Peru, South America

A Backpacker’s Guide to the Best Budget Accommodation in Peru

August 2, 2014

Having travelled around Peru for 3 months of this year, laid my hat in 34 different towns or cities throughout the country, stayed in 36 different hostels or hospedajes (as they’re often referred to over here, although the term refers to more of a guesthouse than a hostel per sé), and slept in 38 different beds, I think I am reasonably qualified to write this guide.

I have learned to understand what is the norm as regards accommodation in this country, and therefore to recognise when the facilities, services, staff, or comfort of a particular hostel surpasses this.

I have become familiar with “suicide showers” and rejoiced every time I peered into the bathroom at a new hostel that didn’t have one.

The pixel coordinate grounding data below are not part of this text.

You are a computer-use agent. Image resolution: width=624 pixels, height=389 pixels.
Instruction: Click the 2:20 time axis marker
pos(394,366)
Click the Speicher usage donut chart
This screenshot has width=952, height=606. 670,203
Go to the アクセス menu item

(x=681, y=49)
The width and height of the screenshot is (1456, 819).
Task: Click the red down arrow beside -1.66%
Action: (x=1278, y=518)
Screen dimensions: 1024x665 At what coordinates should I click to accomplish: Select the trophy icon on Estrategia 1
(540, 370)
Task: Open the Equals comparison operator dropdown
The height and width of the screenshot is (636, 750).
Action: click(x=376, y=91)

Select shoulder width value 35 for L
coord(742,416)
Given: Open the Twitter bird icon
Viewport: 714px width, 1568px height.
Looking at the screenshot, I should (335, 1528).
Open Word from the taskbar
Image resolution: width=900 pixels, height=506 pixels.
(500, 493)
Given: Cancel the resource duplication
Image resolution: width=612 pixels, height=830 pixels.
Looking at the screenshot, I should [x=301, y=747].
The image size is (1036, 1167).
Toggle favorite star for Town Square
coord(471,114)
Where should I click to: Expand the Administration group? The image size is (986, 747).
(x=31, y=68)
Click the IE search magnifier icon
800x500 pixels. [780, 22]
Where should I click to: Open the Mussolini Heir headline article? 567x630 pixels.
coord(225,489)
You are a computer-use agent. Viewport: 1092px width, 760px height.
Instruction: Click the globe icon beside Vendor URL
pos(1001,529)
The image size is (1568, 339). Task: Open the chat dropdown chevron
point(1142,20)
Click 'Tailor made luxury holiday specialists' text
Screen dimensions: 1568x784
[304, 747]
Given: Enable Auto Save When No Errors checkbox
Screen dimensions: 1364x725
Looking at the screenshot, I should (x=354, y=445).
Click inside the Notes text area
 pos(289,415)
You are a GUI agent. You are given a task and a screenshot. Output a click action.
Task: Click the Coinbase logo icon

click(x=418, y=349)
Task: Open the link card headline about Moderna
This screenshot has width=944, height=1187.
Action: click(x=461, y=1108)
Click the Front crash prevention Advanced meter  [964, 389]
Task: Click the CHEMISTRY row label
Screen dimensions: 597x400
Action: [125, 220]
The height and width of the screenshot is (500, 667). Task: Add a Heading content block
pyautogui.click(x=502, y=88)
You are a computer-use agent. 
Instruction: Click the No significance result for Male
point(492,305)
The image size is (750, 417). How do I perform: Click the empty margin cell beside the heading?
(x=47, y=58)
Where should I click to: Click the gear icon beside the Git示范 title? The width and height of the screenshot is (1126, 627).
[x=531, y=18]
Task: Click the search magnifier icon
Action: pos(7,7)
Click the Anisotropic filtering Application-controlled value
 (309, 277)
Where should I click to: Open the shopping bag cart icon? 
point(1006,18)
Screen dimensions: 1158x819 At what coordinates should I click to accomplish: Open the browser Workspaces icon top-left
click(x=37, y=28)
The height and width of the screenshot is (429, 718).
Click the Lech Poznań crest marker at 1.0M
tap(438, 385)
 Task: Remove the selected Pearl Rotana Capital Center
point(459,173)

I have fought with glacially slow wifi, intermittently-working wifi, and wifi that doesn’t work at all (despite the hostel claiming to have it).  The problem with a lot of smaller, more remote towns in Peru, is that there are only a limited number of incoming lines.  So, although you are connected to the wifi router and there’s a really strong signal (i.e you’re sat right next to it), the wifi router won’t connect to the server, therefore having the same outcome as no wifi connection at all.

I’ve slept in hard beds, soft beds, saggy beds, snuggly beds, cold beds, wooden beds, concrete beds, huge beds and tiny beds.

I’ve eaten like a king at breakfast completely free of charge and I’ve paid for stale bread and cold coffee.

I’ve paid a lot for small, dark, uncomfortable rooms, and paid very little for relative luxury.

To be completely honest, I have generally been pleasantly surprised by the quality of the accommodation in Peru, but there are always those places that stand out from the rest, whether it be value for money, exceptional service, or an unbeatable vibe.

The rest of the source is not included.